▶ **DIRECTIONS**
Report how many lines of the listing below contain the string "click", matching case exactly. Give only the number.

******

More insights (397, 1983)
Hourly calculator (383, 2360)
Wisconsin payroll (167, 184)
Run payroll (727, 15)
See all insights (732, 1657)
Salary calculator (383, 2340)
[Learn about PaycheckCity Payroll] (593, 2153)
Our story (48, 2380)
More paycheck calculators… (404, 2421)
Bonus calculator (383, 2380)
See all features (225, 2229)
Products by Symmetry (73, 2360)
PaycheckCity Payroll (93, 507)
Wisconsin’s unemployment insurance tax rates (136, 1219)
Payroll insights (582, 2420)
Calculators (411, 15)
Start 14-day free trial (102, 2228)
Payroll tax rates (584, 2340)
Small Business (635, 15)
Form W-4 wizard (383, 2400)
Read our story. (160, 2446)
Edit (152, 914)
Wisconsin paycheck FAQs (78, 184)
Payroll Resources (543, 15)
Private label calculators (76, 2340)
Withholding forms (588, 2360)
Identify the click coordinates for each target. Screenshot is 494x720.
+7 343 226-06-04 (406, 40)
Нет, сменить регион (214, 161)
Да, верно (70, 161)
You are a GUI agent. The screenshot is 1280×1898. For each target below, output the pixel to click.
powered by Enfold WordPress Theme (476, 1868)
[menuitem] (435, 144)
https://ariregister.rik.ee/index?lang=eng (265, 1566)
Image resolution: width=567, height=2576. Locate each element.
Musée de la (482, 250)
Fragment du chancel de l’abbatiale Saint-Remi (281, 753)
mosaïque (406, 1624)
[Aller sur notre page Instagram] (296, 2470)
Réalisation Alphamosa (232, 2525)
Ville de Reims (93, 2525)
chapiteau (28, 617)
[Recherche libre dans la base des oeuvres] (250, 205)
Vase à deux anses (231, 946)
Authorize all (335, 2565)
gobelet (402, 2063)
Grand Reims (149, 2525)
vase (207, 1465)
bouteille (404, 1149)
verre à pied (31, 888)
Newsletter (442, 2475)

******

▶ **WRITTEN ANSWER**
2